Running Time: 106 minutes

UK Certificate: 15

Opening with brash alpha-male Roger Swanson (Campbell Scott) lecturing his white-collar colleagues about the imminent obsolescence of the male species, ‘Roger Dodger’ is about one man’s terrible defeat in the battle between the sexes. The day after Roger is dumped by his girlfriend (and boss) Joyce (Isabella Rossellini), he receives a surprise visit from his teenage nephew Nick (Jesse Eisenberg), who wants his playboy uncle to teach him about girls, sex and love. That evening, their sexual odyssey from a Manhattan bar to a party at Joyce’s to a basement brothel reveals a child-like instructor who has a lot to learn from his inexperienced pupil.

From ‘Gigi’ to ‘The Last Detail’, from ‘Star Wars’ to ‘Wall Street’, from Training Day to just about any recent Al Pacino vehicle (‘Scent of a Woman’, ‘Donnie Brasco’, ‘The Devil’s Advocate’, The Recruit), storylines which involve a young man’s initiation at the hands of an older father figure into the ways of the world have proven irresistible to filmmakers, combining elements of Oedipal conflict, the crisis of masculinity and the generational gap in a neat coming-of-age package. What makes ‘Roger Dodger’ hold its own is the razor-sharp script by Dylan Kidd (who also directs for the first time), and the decision to focus more on the fall of the rakish teacher than the rise of his student – even if in the end it turns back to Nick and the question of whether he is an alternative model of man, or just another Roger-in-waiting.

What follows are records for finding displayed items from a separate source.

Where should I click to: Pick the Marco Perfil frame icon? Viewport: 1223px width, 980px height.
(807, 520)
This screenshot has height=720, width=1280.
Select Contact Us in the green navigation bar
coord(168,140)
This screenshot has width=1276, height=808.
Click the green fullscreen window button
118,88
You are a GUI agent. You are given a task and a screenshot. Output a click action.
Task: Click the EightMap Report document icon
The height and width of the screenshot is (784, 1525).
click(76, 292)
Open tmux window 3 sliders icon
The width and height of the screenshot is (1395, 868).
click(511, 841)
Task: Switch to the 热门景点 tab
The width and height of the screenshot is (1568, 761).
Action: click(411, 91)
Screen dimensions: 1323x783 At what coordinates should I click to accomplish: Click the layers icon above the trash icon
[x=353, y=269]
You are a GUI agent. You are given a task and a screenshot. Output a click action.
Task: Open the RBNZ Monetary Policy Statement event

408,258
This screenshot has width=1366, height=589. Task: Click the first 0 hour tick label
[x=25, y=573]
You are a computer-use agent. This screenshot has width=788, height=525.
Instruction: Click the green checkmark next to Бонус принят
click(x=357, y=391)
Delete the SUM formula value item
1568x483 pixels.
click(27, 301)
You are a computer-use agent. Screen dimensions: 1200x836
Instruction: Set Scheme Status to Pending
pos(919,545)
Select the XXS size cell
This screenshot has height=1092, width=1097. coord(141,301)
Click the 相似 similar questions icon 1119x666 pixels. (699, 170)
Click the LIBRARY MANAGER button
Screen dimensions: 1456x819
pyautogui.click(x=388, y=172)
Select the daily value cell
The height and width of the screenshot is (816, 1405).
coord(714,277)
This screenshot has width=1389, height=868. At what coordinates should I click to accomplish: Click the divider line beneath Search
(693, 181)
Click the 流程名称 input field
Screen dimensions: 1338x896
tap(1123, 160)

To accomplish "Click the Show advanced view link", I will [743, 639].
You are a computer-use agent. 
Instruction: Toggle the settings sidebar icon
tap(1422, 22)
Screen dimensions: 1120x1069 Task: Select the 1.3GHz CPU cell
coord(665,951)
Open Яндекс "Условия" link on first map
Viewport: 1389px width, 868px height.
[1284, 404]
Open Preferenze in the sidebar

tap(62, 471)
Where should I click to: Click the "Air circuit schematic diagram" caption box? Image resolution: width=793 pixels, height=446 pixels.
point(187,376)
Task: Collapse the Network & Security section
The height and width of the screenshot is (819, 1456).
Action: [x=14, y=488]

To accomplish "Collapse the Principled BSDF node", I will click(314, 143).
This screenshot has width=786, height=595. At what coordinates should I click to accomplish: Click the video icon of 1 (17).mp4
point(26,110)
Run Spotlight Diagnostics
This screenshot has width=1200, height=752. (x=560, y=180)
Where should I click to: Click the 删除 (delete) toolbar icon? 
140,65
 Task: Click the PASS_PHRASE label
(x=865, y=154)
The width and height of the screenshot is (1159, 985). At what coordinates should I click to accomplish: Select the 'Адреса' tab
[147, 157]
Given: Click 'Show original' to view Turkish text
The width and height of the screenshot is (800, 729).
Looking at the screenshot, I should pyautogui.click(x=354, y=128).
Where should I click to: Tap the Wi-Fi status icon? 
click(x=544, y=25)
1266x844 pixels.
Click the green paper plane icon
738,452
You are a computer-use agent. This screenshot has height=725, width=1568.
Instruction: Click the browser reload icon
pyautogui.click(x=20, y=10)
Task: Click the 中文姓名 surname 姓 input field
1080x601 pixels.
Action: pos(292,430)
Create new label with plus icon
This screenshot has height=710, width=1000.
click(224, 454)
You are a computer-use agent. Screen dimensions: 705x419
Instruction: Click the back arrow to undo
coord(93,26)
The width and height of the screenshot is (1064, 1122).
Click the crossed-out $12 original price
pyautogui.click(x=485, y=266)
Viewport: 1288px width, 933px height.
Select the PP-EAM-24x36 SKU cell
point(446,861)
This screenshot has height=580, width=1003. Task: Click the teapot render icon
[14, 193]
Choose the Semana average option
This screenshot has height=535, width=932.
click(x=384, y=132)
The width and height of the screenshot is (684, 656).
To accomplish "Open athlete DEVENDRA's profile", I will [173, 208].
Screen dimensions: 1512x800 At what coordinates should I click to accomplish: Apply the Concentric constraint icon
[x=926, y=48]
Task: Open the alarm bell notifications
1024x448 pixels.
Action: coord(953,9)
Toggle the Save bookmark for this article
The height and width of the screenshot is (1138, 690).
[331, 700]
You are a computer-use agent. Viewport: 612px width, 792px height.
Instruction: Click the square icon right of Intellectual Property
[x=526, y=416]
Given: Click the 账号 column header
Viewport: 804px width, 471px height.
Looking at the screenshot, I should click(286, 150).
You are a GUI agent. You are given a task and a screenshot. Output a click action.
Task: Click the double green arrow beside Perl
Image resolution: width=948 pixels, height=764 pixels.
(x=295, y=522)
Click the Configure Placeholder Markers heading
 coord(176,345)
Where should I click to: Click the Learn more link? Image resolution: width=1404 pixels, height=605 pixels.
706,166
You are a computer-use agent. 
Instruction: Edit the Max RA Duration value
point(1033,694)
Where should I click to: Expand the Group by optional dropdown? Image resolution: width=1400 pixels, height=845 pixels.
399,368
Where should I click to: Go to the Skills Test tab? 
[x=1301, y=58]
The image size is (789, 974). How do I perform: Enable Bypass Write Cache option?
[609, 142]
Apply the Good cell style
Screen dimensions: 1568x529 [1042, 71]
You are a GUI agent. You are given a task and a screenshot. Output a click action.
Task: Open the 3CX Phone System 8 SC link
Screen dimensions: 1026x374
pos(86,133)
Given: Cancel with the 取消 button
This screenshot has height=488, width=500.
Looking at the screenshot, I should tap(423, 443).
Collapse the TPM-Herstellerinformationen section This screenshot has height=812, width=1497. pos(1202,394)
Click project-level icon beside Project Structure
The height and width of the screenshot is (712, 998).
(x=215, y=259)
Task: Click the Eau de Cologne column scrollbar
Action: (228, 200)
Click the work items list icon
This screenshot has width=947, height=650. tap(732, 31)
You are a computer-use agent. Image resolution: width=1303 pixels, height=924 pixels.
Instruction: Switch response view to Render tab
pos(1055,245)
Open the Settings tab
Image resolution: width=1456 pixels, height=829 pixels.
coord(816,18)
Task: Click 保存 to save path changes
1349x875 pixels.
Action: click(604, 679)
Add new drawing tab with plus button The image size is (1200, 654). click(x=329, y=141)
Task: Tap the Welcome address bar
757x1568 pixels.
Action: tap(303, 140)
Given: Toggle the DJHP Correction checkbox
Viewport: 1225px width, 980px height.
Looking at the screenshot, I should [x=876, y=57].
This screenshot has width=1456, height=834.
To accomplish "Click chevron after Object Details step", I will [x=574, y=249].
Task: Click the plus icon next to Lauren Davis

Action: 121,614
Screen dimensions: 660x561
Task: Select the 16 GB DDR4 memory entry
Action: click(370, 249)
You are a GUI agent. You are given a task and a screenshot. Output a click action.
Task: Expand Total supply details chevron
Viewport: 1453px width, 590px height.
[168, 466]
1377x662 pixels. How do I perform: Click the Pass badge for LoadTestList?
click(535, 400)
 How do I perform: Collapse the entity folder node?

Roger’s determination to ‘go down swinging’ makes him a strangely sympathetic monster. In scenes that will have you cringing in your seat, he cruelly dissects women’s characters to their faces, and yet barely concealed behind his fast-talking misogynistic swagger is the much deeper vulnerability, fear and self-loathing of a man approaching his middle age who has been brought to the bitter realisation that he has neither friends, nor partner nor family to love him. Campbell Scott gives a phenomenal performance, making Roger’s complex malevolence something tangible and tragic. Jesse Eisenberg conveys with ease Nick’s awkward lust and essential decency – and Elizabeth Berkley and Jennifer Beals are superb as Andrea and Sophie, two women targeted by Roger in the bar who prove to be more than a match for him, and who provide Nick with valuable supplementary material to Roger’s lessons in sex.

Roger Swanson’s swansong is full of cruelty, pain, despair and rancour, making ‘Roger Dodger’ a sophisticated comedy as black as bile. This remarkably mature piece of film-making suggests that independent cinema has a new Kidd on the block.

It's Got: Clever, snappy dialogue, superb acting, and a central character who is deliciously odious.

It Needs: A girlfriend.


Roger's long dark night of the soul reveals a character whose deep flaws prove that those who can't, teach, making him compulsively watchable and excruciatingly entertaining. Highly recommended, except to any male having a midlife crisis.